Synchronous OCR using Gemini Vision API - A rewrite of pyzerox without async/litellm

These details have not been verified by PyPI

Project links

Project description

Zerox Sync

A synchronous Python library for OCR and document extraction using Google's Gemini Vision API. This is a rewrite of pyzerox that removes async wrappers and replaces litellm with direct Gemini API integration.

Features

Synchronous API: No async/await complexity, simple function calls
Direct Gemini Integration: Uses Google's Gemini API directly without litellm dependency
PDF to Markdown: Convert PDFs to structured markdown using vision models
Concurrent Processing: Process multiple pages in parallel using ThreadPoolExecutor
Selective Page Processing: Extract specific pages from PDFs
Format Consistency: Maintain formatting across pages
Simple Setup: Just set GOOGLE_API_KEY and go

Installation

Using uv (Recommended)

Data entries:

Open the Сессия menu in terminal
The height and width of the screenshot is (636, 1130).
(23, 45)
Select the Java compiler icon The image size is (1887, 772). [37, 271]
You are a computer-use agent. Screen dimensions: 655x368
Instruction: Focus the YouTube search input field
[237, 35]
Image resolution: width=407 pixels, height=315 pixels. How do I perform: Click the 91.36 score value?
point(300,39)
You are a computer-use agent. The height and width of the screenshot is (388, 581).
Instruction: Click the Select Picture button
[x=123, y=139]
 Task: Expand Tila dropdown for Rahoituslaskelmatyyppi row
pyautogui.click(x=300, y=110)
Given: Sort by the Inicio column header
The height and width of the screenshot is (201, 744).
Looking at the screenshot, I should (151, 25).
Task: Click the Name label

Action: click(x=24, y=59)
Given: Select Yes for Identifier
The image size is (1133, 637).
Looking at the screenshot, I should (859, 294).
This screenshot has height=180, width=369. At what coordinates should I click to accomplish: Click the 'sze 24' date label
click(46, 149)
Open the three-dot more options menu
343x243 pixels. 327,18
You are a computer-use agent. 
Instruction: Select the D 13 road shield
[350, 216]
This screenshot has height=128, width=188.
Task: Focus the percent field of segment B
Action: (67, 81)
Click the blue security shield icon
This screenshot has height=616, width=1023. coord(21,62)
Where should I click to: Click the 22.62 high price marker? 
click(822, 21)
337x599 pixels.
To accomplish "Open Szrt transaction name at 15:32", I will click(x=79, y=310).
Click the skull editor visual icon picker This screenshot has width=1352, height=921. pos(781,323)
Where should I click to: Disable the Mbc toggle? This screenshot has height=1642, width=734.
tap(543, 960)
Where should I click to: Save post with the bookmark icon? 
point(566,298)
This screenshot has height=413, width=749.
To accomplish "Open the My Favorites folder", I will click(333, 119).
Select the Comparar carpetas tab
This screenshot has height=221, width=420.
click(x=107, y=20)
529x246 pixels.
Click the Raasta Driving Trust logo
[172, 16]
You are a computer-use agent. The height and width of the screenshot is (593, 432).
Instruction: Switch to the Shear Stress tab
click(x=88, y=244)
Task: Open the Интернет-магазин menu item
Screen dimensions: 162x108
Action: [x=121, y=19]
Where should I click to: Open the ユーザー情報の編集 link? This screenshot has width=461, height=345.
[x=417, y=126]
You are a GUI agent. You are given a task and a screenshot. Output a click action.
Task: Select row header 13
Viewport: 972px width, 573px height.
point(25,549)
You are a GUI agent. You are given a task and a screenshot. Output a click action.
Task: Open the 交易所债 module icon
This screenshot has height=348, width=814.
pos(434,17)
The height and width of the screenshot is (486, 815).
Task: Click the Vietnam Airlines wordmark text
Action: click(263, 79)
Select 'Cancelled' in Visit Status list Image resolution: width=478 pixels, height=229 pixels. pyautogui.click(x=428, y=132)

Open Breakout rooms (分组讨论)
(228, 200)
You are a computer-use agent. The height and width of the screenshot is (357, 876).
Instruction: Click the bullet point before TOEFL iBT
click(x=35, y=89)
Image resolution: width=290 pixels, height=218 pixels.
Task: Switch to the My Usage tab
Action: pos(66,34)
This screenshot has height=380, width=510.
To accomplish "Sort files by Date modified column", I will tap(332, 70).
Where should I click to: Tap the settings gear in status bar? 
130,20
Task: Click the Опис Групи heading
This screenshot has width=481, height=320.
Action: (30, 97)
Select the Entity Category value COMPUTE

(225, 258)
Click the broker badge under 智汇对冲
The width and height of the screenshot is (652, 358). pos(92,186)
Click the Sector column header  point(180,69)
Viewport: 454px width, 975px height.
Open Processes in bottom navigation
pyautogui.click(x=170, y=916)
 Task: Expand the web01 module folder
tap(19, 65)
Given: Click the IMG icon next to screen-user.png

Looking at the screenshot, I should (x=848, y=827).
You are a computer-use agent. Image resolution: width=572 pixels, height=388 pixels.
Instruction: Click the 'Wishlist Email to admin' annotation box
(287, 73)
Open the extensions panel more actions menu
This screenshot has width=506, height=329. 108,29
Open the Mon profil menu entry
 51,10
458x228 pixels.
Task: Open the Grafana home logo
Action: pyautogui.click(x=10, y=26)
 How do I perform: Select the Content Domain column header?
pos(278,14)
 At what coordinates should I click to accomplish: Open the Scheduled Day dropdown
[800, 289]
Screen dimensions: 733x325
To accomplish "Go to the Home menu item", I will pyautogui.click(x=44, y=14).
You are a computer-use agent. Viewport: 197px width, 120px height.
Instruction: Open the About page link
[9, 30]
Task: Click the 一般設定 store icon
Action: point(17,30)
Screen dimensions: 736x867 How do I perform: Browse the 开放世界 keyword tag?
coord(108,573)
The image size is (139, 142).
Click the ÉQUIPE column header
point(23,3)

What you need to do:
• A. According to the Zerox Sync page, what does the library use to process multiple pages in parallel?
• B. Write the next part of the Zerox Sync page, starting after its last line.
None of this data is needed for the work here.

Answers by item number:
• A. ThreadPoolExecutor

• B.
uv is a fast Python package installer:

# Install uv if you haven't already
curl -LsSf https://astral.sh/uv/install.sh | sh

# Install zerox-sync
uv pip install zerox-sync

Using pip

pip install zerox-sync

System Dependencies

You'll need poppler installed for PDF processing:

macOS:

brew install poppler

Ubuntu/Debian:

sudo apt-get install poppler-utils

Windows: Download and install from poppler releases

Quick Start

from zerox_sync import zerox
import os

# Set your Gemini API key
os.environ["GOOGLE_API_KEY"] = "your-api-key-here"

# Process a PDF
result = zerox(
    file_path="path/to/document.pdf",
    model="gemini-3-pro",
)

# Access the results
for page in result.pages:
    print(f"Page {page.page}:")
    print(page.content)
    print(f"Length: {page.content_length} chars\n")

print(f"Total time: {result.completion_time}ms")
print(f"Input tokens: {result.input_tokens}")
print(f"Output tokens: {result.output_tokens}")

API Reference

`zerox()`

Main function to perform OCR on a PDF document.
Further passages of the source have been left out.